* Testo in esame
=-=-=

I FATTI | Tutto ha inizio intorno alle 19 di un sabato festivo. È il giorno della festa della Repubblica e alla Tenenza dei carabinieri di Rosarno si presenta un cittadino extracomunitario Madou Foune Fofanà. È agitato e riferisce ai militari di essere presi a fucilate mentre insieme ad un altri suoi amici erano intenti a “prelevare” delle lamiere di ferro da una fabbrica abbandonata lungo la statale 18 verso Nicotera. Un colpo d’arma da fuoco in particolare feriva uno dei suoi amici.
Immediatamente veniva localizzata la fabbrica in questione descritta da Madou e alle 19.35 i militari arrivavano sul posto dove trovavano un altro extracomunitario identificato di Madhieri Drame. Era quest’ultimo a condurre i carabinieri verso il luogo dove si trovava il migrante ferito, ovvero Soumalya Sacko. Era disteso in una pozza di sangue ed in agonia, respirava affannosamente e muoveva le braccia come per richiamare aiuto lamentandosi per il dolore. Si procedeva così ad allertare il 118 che giungeva sul posto alle 19.55. Vista l’impossibilità di far intervenire l’elisoccorso, Sacko veniva quindi trasferito in ambulanza all’ospedale di Reggio Calabria dove moriva alle 22.15 a causa delle ferite riportate.
I due migranti sfuggiti ai colpi di fucile sparati da un collinetta sovrastante la fabbrica raccontano ai carabinieri tutti i particolari dell’azione di fuoco. Drame, che parla fluentemente la lingua italiana, è preciso e dettagliato nel descrivere la dinamica degli eventi. Raccontano di essersi recato in località “Tranquilla” unitamente a Sacko per “recuperare” le lamiere dei tetti del capannone abbandonato per poi impiegarli nella costruzione di alcune baracche nella tendopoli di San Ferdinando.
Una volta all’interno della fabbrica vengono all’improvviso attinti da alcuni colpi d’arma da fuoco esplosi da un fucile imbracciato da un soggetto di carnagione chiara situato su un’altura che sovrasta l’area, ad una distanza di circa 70-80 metri. I tre vengono attinti da alcuni pallini tipici delle cartucce utilizzate dai cacciatori senza tuttavia riportare alcuna ferita, tanto meno danni ai vestiti. Cercano riparo, ma Sacko nel tentativo di fuggire transita dinanzi ad un varco presente tra due mura venendo colpito alla testa e crollando immediatamente al suolo.
Per gli inquirenti sono di estrema importanza le dichiarazioni rilasciate da Drame, testimone oculare di quanto accaduto nell’ex fabbrica di laterizi. “Oggi – racconta nelle ore successive all’agguato – non ho lavorato per cui verso le 15, unitamente ad alcuni miei connazionali, ci siamo portanti presso località Tranquilla di San Calogero all’interno dello stabilimento dismesso detto “La Fornace Tranquilla”, al fine di prelevare alcuni pannelli-lamiere di copertura inutilizzati ed abbandonanti che a noi sarebbero serviti per sistemare la nostra dimora nella tendopoli.

=-=-=

* Compito da svolgere
Trascriva fedelmente il passo del testo sull'agguato nella fornace di San Calogero che comincia con "Immediatamente veniva localizzata" e prosegue fino a "delle ferite riportate.". Si attenga unicamente al testo in esame, senza ricorrere ad altre fonti.

* Estratti di dati
=-=-=

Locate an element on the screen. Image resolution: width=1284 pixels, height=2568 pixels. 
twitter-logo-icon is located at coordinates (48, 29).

=-=-=

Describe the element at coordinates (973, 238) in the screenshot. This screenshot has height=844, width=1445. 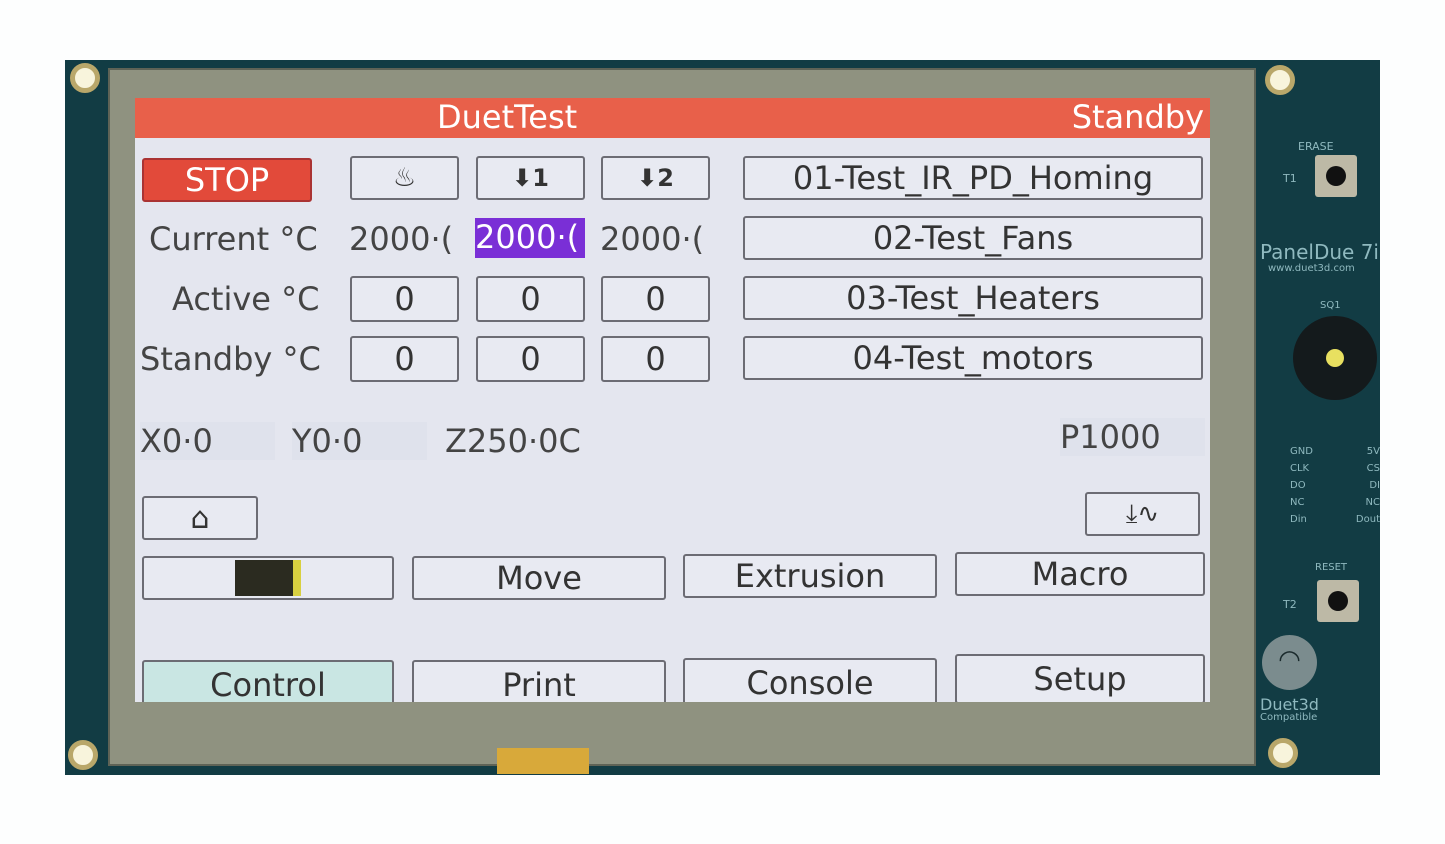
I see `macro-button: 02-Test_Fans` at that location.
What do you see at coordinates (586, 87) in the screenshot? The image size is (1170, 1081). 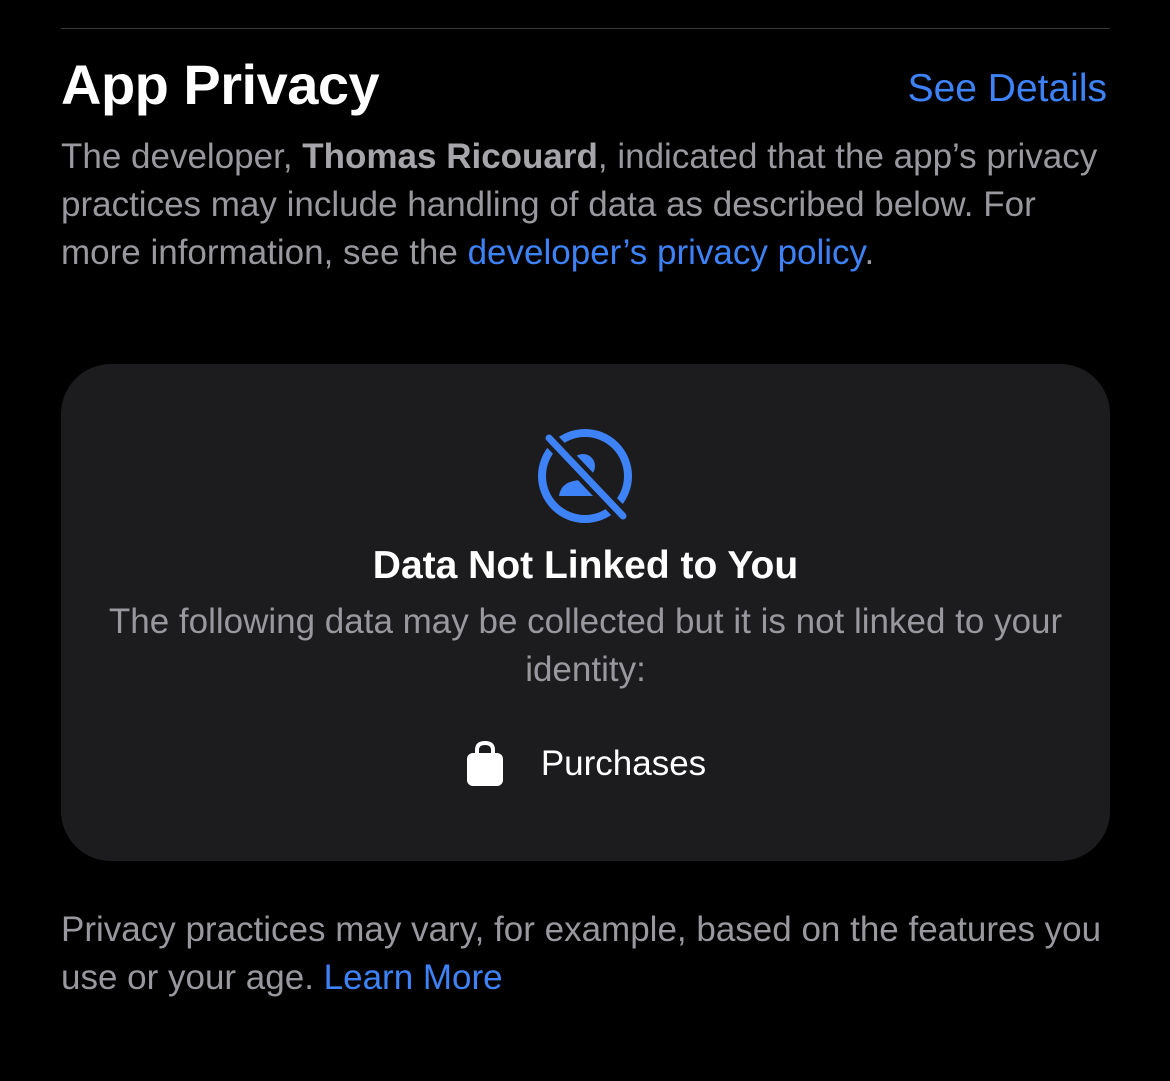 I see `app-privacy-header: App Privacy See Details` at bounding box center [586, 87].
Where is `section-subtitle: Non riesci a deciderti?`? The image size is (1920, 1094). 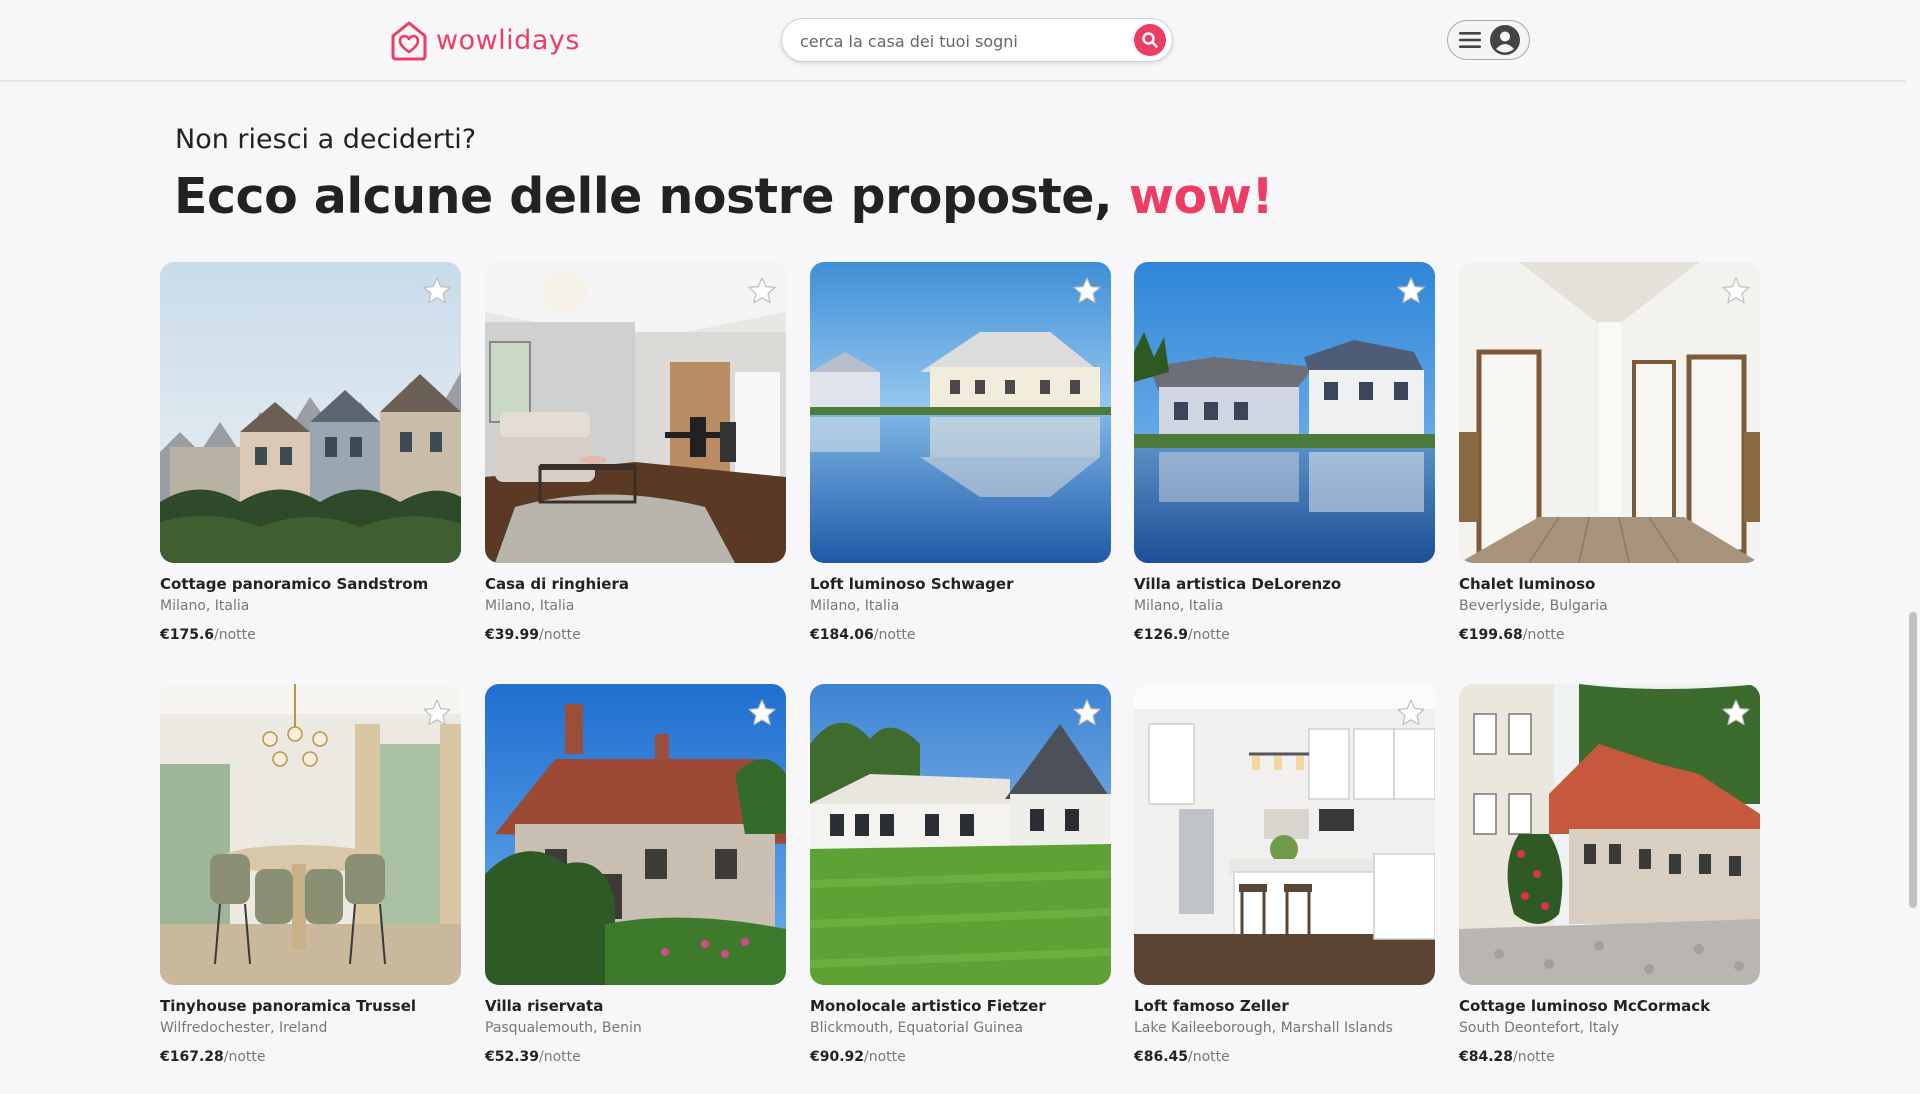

=-=-=

* Risultato dell'esercizio
Immediatamente veniva localizzata la fabbrica in questione descritta da Madou e alle 19.35 i militari arrivavano sul posto dove trovavano un altro extracomunitario identificato di Madhieri Drame. Era quest’ultimo a condurre i carabinieri verso il luogo dove si trovava il migrante ferito, ovvero Soumalya Sacko. Era disteso in una pozza di sangue ed in agonia, respirava affannosamente e muoveva le braccia come per richiamare aiuto lamentandosi per il dolore. Si procedeva così ad allertare il 118 che giungeva sul posto alle 19.55. Vista l’impossibilità di far intervenire l’elisoccorso, Sacko veniva quindi trasferito in ambulanza all’ospedale di Reggio Calabria dove moriva alle 22.15 a causa delle ferite riportate.